About this task>
Omitting all images, set down every line below exactly as it appears.

Task inputs>
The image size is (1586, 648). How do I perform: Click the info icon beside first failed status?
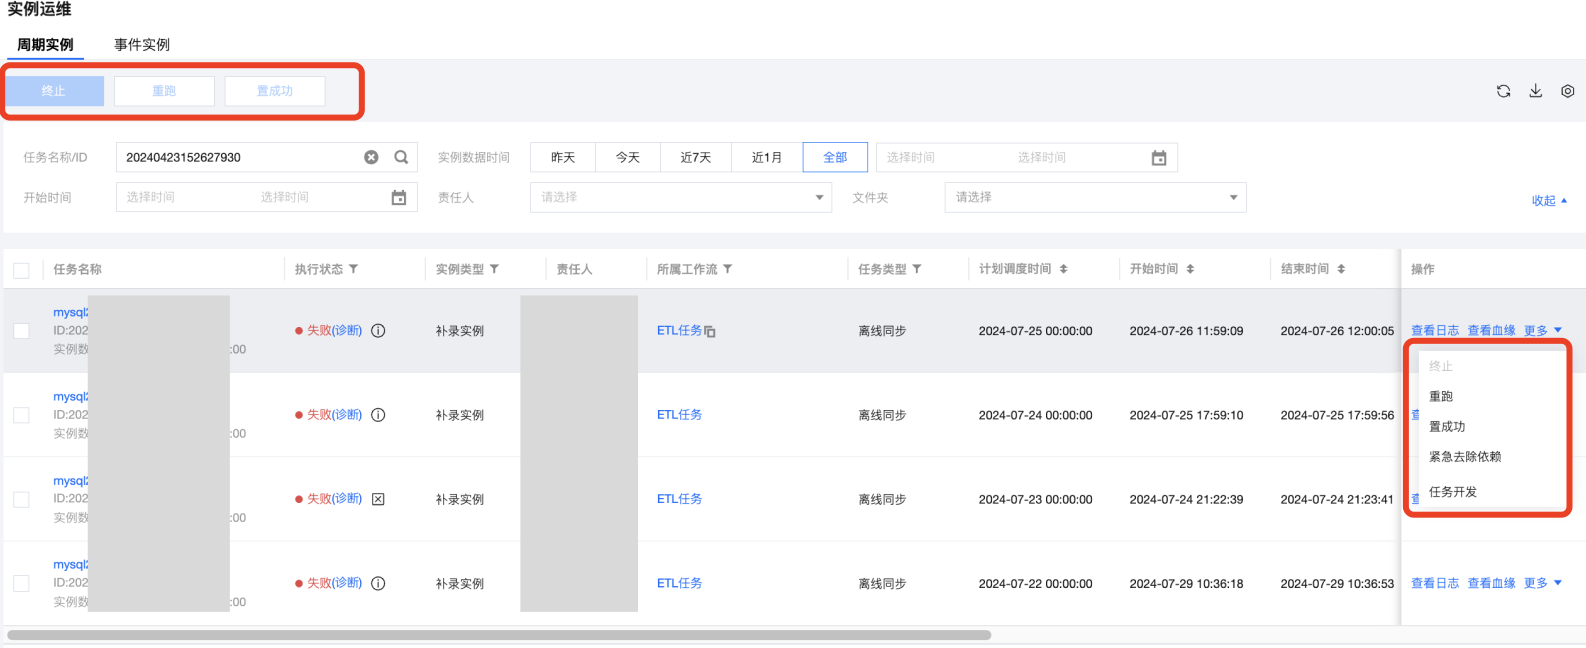pyautogui.click(x=378, y=331)
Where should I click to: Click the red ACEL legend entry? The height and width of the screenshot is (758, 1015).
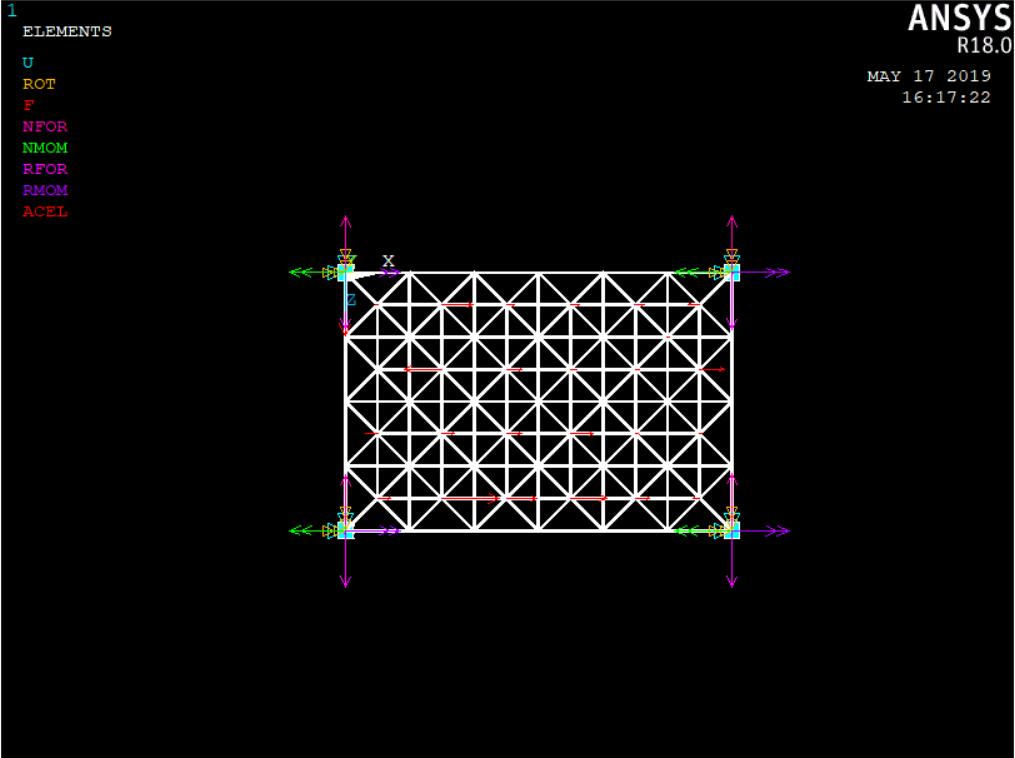point(45,211)
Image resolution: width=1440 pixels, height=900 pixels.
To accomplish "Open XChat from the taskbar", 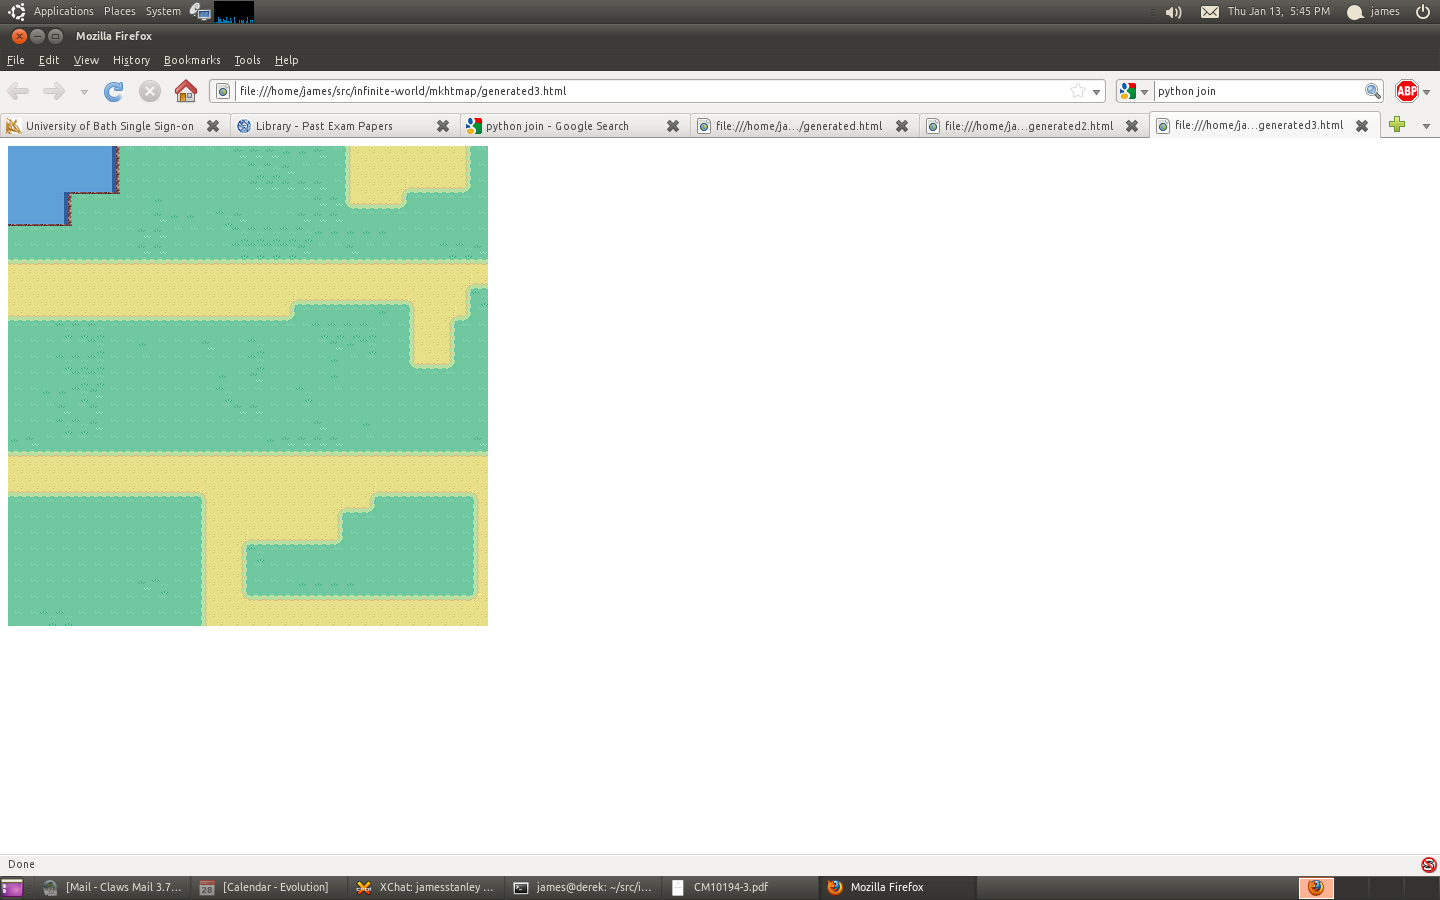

Exercise result>
The image size is (1586, 648). How do I perform: Click the info icon beside first failed status?
pyautogui.click(x=378, y=331)
Where should I click to: Click the red ACEL legend entry? The height and width of the screenshot is (758, 1015).
point(45,211)
Image resolution: width=1440 pixels, height=900 pixels.
To accomplish "Open XChat from the taskbar", 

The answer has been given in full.